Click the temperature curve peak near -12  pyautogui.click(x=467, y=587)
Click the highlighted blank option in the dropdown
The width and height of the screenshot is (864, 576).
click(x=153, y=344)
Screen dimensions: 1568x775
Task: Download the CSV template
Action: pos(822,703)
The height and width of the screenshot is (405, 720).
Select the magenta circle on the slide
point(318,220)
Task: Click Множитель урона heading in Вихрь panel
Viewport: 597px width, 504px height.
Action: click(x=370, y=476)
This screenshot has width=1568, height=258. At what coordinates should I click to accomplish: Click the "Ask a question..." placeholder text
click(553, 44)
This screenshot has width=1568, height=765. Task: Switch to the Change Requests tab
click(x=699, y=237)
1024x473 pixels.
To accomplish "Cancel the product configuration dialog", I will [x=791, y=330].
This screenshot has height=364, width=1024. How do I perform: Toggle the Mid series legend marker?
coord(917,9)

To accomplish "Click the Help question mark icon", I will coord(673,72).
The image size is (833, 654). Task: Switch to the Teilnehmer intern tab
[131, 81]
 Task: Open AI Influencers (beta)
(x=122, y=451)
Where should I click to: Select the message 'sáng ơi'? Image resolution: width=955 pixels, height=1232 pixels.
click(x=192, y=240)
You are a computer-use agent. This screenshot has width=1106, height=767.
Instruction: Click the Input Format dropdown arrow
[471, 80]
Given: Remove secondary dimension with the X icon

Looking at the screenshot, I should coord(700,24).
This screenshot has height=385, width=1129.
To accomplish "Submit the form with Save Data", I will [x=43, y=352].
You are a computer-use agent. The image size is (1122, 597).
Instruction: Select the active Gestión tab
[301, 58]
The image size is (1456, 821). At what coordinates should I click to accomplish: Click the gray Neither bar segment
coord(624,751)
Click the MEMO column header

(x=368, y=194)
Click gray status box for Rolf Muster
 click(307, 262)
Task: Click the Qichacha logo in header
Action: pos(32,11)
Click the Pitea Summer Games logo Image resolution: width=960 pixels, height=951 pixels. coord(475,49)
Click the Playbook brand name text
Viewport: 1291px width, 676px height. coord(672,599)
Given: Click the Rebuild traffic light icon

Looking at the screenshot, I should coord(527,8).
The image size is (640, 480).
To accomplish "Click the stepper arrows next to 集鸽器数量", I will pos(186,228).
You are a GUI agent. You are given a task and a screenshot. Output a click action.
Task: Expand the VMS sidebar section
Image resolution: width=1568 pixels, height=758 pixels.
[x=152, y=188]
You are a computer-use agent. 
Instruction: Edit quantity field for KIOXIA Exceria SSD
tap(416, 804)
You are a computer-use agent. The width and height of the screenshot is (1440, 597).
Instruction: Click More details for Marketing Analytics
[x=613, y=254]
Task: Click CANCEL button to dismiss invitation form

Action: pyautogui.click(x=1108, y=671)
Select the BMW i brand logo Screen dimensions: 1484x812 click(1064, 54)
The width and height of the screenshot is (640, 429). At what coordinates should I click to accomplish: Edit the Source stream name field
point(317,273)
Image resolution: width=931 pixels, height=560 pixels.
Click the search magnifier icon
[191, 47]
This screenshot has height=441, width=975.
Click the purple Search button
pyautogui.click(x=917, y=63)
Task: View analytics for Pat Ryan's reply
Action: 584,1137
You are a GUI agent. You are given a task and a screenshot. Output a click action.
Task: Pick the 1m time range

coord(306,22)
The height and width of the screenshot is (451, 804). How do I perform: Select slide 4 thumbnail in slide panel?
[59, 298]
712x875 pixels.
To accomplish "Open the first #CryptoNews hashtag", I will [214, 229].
____________
Problem description: All of the records above are to be printed again exactly as they appear.

Expected answer:
Click the temperature curve peak near -12  pyautogui.click(x=467, y=587)
Click the highlighted blank option in the dropdown
The width and height of the screenshot is (864, 576).
click(x=153, y=344)
Screen dimensions: 1568x775
Task: Download the CSV template
Action: pos(822,703)
The height and width of the screenshot is (405, 720).
Select the magenta circle on the slide
point(318,220)
Task: Click Множитель урона heading in Вихрь panel
Viewport: 597px width, 504px height.
Action: click(x=370, y=476)
This screenshot has width=1568, height=258. At what coordinates should I click to accomplish: Click the "Ask a question..." placeholder text
click(553, 44)
This screenshot has width=1568, height=765. Task: Switch to the Change Requests tab
click(x=699, y=237)
1024x473 pixels.
To accomplish "Cancel the product configuration dialog", I will [x=791, y=330].
This screenshot has height=364, width=1024. How do I perform: Toggle the Mid series legend marker?
coord(917,9)

To accomplish "Click the Help question mark icon", I will coord(673,72).
The image size is (833, 654). Task: Switch to the Teilnehmer intern tab
[131, 81]
 Task: Open AI Influencers (beta)
(x=122, y=451)
Where should I click to: Select the message 'sáng ơi'? Image resolution: width=955 pixels, height=1232 pixels.
click(x=192, y=240)
You are a computer-use agent. This screenshot has width=1106, height=767.
Instruction: Click the Input Format dropdown arrow
[471, 80]
Given: Remove secondary dimension with the X icon

Looking at the screenshot, I should coord(700,24).
This screenshot has height=385, width=1129.
To accomplish "Submit the form with Save Data", I will [x=43, y=352].
You are a computer-use agent. The image size is (1122, 597).
Instruction: Select the active Gestión tab
[301, 58]
The image size is (1456, 821). At what coordinates should I click to accomplish: Click the gray Neither bar segment
coord(624,751)
Click the MEMO column header

(x=368, y=194)
Click gray status box for Rolf Muster
 click(307, 262)
Task: Click the Qichacha logo in header
Action: pos(32,11)
Click the Pitea Summer Games logo Image resolution: width=960 pixels, height=951 pixels. coord(475,49)
Click the Playbook brand name text
Viewport: 1291px width, 676px height. coord(672,599)
Given: Click the Rebuild traffic light icon

Looking at the screenshot, I should coord(527,8).
The image size is (640, 480).
To accomplish "Click the stepper arrows next to 集鸽器数量", I will pos(186,228).
You are a GUI agent. You are given a task and a screenshot. Output a click action.
Task: Expand the VMS sidebar section
Image resolution: width=1568 pixels, height=758 pixels.
[x=152, y=188]
You are a computer-use agent. 
Instruction: Edit quantity field for KIOXIA Exceria SSD
tap(416, 804)
You are a computer-use agent. The width and height of the screenshot is (1440, 597).
Instruction: Click More details for Marketing Analytics
[x=613, y=254]
Task: Click CANCEL button to dismiss invitation form

Action: pyautogui.click(x=1108, y=671)
Select the BMW i brand logo Screen dimensions: 1484x812 click(1064, 54)
The width and height of the screenshot is (640, 429). At what coordinates should I click to accomplish: Edit the Source stream name field
point(317,273)
Image resolution: width=931 pixels, height=560 pixels.
Click the search magnifier icon
[191, 47]
This screenshot has height=441, width=975.
Click the purple Search button
pyautogui.click(x=917, y=63)
Task: View analytics for Pat Ryan's reply
Action: 584,1137
You are a GUI agent. You are given a task and a screenshot. Output a click action.
Task: Pick the 1m time range

coord(306,22)
The height and width of the screenshot is (451, 804). How do I perform: Select slide 4 thumbnail in slide panel?
[59, 298]
712x875 pixels.
To accomplish "Open the first #CryptoNews hashtag", I will [214, 229].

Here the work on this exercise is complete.